Na szczególną uwagę zasługują dwa zjawiska mające wpływ na rozwój zachodnioeuropejskiej infrastruktury transportowej. W latach 50. minionego wieku samochody osobowe produkowane na masową skalę, uzyskały techniczną zdolność rozwijania prędkości 140 km/h i większej. Można uznać, że przełom nastąpił w 1954 r., kiedy samochód średniolitrażowy (1,5 l pojemność silnika) Porsche rozwinął prędkość powyżej 200km/h i zrównał swe osiągi z bolidami Ferrari, które miały gigantyczne silniki o pojemności 4,5 l. Dla licznych nabywców nowych samochodów niezbędne było udostępnienie sieci autostrad, po których mogli podróżować wykorzystując w pełni możliwości trakcyjne swoich pojazdów.
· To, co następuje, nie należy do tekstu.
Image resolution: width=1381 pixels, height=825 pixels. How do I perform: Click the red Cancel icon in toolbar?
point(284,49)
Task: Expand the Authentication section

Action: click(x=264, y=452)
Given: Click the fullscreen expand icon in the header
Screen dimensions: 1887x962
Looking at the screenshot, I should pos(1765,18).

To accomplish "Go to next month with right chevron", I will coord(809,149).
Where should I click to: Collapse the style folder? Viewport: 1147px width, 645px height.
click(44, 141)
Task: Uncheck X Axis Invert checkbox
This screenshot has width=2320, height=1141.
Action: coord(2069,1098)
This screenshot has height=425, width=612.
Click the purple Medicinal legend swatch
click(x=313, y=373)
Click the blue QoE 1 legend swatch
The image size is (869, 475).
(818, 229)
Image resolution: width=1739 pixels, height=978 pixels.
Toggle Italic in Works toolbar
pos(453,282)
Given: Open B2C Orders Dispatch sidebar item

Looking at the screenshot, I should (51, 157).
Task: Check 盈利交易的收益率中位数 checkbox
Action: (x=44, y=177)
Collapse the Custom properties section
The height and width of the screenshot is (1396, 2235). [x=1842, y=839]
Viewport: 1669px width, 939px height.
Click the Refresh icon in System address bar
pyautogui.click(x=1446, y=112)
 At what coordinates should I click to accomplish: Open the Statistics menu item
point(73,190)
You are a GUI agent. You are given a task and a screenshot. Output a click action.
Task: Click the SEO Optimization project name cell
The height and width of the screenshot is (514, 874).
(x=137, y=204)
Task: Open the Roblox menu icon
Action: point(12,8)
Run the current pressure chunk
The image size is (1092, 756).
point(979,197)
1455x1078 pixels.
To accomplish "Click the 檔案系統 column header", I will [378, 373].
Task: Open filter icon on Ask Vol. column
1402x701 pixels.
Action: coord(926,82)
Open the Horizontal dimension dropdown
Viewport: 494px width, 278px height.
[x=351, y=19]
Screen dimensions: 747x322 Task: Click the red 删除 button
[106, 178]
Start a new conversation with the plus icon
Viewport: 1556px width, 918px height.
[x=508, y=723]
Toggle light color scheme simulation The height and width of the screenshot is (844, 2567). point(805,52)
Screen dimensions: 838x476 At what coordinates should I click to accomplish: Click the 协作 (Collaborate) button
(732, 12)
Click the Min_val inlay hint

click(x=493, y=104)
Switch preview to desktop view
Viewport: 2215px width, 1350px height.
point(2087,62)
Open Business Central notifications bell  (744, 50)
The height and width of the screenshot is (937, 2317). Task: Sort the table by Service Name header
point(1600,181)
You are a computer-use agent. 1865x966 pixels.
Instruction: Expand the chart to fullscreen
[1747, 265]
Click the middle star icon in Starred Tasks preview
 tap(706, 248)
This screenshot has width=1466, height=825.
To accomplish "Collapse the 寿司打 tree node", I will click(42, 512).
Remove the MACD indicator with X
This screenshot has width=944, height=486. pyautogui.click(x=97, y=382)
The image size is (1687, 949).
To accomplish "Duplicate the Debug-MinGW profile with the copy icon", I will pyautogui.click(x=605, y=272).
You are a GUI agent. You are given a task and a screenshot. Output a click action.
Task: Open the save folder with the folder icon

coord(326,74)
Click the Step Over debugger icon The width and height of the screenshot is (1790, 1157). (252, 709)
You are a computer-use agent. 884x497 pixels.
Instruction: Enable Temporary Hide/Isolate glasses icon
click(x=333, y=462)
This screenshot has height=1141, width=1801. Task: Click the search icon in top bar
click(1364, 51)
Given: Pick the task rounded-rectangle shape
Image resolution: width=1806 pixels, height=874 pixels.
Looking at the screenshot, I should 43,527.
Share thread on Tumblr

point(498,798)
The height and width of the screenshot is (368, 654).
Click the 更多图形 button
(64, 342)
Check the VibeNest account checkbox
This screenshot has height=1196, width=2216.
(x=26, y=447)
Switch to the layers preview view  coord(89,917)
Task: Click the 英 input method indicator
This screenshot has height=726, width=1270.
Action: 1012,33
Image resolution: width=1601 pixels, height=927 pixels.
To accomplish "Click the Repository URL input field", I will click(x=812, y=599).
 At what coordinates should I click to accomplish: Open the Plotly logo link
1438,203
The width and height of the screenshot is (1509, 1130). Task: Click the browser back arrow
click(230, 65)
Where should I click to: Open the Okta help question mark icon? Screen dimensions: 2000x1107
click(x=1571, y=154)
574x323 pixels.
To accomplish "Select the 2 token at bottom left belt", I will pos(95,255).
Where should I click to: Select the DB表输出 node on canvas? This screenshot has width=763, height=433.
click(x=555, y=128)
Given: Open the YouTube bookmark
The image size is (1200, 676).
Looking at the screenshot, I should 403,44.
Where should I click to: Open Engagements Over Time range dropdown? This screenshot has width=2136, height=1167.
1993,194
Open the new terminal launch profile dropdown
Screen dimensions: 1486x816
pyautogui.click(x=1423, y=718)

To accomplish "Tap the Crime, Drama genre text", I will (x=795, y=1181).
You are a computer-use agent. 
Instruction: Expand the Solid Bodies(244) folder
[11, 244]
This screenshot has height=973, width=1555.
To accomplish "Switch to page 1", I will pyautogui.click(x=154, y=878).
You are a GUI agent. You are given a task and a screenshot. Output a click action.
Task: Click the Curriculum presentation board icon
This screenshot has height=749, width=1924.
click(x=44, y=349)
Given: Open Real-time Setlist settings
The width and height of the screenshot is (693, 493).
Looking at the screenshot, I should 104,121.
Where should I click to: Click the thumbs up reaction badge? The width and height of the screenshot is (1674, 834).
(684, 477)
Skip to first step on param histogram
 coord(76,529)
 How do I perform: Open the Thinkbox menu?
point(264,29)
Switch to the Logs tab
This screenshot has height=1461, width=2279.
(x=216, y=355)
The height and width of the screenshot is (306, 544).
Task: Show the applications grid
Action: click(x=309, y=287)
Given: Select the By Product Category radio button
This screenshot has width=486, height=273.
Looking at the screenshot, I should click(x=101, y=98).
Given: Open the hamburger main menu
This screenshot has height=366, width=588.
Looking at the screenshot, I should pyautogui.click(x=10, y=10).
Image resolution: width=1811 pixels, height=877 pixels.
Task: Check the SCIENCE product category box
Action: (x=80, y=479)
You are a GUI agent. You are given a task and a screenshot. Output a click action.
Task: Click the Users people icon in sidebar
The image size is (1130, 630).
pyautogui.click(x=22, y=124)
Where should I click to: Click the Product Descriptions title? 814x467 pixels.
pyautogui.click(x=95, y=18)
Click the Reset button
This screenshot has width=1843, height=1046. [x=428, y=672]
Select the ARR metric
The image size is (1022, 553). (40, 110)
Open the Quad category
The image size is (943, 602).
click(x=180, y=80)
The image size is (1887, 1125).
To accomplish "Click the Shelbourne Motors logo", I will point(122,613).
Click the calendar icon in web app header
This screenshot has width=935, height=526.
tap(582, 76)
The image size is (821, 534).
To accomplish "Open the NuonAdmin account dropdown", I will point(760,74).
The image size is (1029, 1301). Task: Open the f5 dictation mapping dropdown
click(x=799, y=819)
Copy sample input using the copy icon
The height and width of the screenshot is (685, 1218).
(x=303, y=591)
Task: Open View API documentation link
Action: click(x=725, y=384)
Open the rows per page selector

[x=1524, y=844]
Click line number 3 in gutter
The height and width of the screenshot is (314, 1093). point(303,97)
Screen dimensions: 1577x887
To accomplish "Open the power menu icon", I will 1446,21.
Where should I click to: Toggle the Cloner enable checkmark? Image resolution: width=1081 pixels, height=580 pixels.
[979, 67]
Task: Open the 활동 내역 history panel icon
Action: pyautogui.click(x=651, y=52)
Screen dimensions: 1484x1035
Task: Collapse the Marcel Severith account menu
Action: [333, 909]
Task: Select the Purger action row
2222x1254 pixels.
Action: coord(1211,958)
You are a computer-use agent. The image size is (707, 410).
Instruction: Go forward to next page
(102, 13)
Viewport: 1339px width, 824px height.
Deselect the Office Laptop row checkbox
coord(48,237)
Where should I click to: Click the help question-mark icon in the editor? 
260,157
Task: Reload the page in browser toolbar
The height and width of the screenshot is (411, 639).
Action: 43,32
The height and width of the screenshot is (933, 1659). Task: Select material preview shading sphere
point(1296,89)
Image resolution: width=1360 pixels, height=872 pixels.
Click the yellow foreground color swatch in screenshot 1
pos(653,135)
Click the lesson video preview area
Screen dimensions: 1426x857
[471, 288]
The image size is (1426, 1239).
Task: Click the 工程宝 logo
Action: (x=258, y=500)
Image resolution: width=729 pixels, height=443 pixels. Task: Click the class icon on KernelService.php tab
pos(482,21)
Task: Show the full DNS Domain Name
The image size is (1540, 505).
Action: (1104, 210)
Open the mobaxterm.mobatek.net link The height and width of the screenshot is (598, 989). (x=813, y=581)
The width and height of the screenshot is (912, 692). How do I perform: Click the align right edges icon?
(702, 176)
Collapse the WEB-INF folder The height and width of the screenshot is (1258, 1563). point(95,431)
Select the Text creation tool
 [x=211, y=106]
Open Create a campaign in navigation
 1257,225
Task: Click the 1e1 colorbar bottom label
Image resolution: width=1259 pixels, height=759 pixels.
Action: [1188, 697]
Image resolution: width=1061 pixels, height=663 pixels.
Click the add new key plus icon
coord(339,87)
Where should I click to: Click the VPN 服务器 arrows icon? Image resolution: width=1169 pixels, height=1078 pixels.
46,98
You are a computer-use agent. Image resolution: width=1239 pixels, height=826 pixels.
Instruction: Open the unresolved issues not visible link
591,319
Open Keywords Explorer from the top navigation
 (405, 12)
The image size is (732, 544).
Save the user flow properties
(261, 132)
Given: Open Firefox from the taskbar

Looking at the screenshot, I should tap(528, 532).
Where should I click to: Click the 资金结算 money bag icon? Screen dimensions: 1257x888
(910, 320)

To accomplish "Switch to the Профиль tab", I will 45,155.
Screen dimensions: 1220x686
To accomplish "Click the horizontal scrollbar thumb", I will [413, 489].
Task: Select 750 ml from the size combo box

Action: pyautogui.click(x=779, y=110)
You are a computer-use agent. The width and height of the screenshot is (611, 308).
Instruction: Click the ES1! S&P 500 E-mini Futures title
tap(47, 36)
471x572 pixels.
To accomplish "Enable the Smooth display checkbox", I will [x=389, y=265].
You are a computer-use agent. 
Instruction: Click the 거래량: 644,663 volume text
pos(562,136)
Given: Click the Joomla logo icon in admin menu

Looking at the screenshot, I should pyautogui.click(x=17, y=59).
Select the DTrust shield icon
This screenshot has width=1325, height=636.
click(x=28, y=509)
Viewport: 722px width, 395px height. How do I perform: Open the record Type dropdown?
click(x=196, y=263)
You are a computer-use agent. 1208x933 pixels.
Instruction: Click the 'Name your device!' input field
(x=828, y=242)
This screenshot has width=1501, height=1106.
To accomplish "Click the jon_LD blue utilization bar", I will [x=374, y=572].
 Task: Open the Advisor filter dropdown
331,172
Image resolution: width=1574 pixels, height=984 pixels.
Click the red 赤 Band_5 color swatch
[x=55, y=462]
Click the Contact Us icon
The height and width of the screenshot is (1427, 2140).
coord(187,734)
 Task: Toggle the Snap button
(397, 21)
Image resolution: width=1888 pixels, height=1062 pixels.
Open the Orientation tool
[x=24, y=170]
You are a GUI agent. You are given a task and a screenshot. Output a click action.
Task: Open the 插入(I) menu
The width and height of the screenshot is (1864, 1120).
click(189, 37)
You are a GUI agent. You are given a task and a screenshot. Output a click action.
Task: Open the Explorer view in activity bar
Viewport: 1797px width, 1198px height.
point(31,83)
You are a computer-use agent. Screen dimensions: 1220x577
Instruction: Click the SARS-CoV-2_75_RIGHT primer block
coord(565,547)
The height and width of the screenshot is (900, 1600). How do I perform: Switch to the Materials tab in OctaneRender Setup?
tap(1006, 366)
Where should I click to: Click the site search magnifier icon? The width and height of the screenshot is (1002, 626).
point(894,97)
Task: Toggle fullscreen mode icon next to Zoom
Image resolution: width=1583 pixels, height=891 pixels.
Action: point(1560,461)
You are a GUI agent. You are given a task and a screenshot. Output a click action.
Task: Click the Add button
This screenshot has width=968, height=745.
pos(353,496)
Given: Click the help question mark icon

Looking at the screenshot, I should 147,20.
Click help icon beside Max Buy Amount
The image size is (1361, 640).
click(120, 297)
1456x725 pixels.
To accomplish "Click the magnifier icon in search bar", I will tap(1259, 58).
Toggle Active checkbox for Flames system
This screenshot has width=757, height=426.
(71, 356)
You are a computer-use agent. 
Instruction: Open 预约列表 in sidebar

W drugiej połowie XX w. występowało zjawisko wzajemnej zależności – im dłuższa była sieć autostrad, tym bardziej zwiększał się popyt na nowe, coraz szybsze samochody osobowe, a im więcej środków budżetowych przeznaczało imperium na rozwój sieci autostrad, tym większe daniny, w tym rosnące kwoty podatku akcyzowego od paliw płynnych, uzyskiwało imperium od producentów i użytkowników samochodów. W 1974 r. we Francji zdecydowano, że państwowa kolej SNCF podejmie projekt utworzenia kolei dużych prędkości TGV. Rozważając różne rozwiązania techniczne, postawiono ostatecznie na wariant, który miał zapewnić integrację nowego systemu z konwencjonalnym transportem prowadzonym na liniach o szerokości toru 1435 mm. W 1981 r. oddano do eksploatacji pierwszą linię z Paryża do Lyonu, na której zaczęły kursować pociągi nowej generacji rozwijające prędkość powyżej 250 km/h. TGV nadała nowy impuls w rozwoju kolei w Europie. Tej gałęzi transportu od lat 80. minionego wieku przypisywane są różne zalety, m.in. mniejsze obciążenie dla środowiska naturalnego, niż motoryzacji indywidualnej i zarobkowego transportu drogowego oraz transportu lotniczego. Jednak pozytywne nastawienie polityków do kolei i realizacja wielu projektów inwestycyjnych finansowanych ze środków publicznych w tej gałęzi transportu nie było w stanie zahamować zjawiska rosnącego udziału transportu drogowego w przewozach pasażerskich i towarowych w Europie. Wiąże się to z jednej strony z przeceniania zalet kolei w wystąpieniach przedstawicieli władz oraz organizacji gospodarczych i społecznych lobbujących za rozwojem kolei, a z drugiej strony z niską efektywnością funkcjonowania przedsiębiorstw kolejowych, przede wszystkim wyodrębnionych na przełomie XX i XXI w. zarządców infrastruktury.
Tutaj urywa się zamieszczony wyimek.